Pixel coordinate grounding data:
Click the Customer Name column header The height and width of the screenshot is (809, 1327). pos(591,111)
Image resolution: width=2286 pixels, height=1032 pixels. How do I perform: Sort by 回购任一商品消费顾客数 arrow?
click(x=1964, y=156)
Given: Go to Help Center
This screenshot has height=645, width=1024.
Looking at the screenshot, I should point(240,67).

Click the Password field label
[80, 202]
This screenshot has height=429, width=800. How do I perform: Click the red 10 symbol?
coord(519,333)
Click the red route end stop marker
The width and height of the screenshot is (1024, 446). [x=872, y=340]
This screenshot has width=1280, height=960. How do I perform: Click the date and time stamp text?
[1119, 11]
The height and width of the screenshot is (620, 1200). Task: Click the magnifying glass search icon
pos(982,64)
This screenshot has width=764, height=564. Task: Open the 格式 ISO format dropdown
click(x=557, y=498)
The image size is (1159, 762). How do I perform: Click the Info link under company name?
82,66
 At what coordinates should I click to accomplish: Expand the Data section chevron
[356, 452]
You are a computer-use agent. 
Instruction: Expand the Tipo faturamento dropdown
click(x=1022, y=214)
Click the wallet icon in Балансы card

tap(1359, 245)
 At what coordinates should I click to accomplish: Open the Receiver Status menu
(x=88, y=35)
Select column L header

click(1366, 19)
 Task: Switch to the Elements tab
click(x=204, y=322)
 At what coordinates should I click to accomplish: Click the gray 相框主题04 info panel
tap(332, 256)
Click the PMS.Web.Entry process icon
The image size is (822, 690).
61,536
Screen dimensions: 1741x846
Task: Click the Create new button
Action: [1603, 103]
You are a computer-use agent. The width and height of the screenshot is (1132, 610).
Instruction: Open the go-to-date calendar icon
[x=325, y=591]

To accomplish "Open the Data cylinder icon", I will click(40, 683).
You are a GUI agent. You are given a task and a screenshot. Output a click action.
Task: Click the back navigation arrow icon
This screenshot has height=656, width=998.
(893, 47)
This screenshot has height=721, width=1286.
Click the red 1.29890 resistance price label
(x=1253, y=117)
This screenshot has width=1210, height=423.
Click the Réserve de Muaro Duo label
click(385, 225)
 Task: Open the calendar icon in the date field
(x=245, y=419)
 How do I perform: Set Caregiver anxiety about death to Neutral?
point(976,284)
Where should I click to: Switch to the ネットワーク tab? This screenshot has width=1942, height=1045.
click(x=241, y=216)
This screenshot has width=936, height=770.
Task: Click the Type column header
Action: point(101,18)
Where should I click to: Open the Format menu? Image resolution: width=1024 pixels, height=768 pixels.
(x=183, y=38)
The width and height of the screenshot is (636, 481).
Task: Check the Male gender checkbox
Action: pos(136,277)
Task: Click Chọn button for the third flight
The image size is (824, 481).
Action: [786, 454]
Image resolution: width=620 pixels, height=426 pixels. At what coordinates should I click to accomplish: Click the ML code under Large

### TASK DETAILS
Reproduce exactly what appears from the line containing "The image size is (824, 481)." down to the final line of the data.

### PROBLEM SOLUTION
The image size is (824, 481).
Action: [786, 454]
Image resolution: width=620 pixels, height=426 pixels. At what coordinates should I click to accomplish: Click the ML code under Large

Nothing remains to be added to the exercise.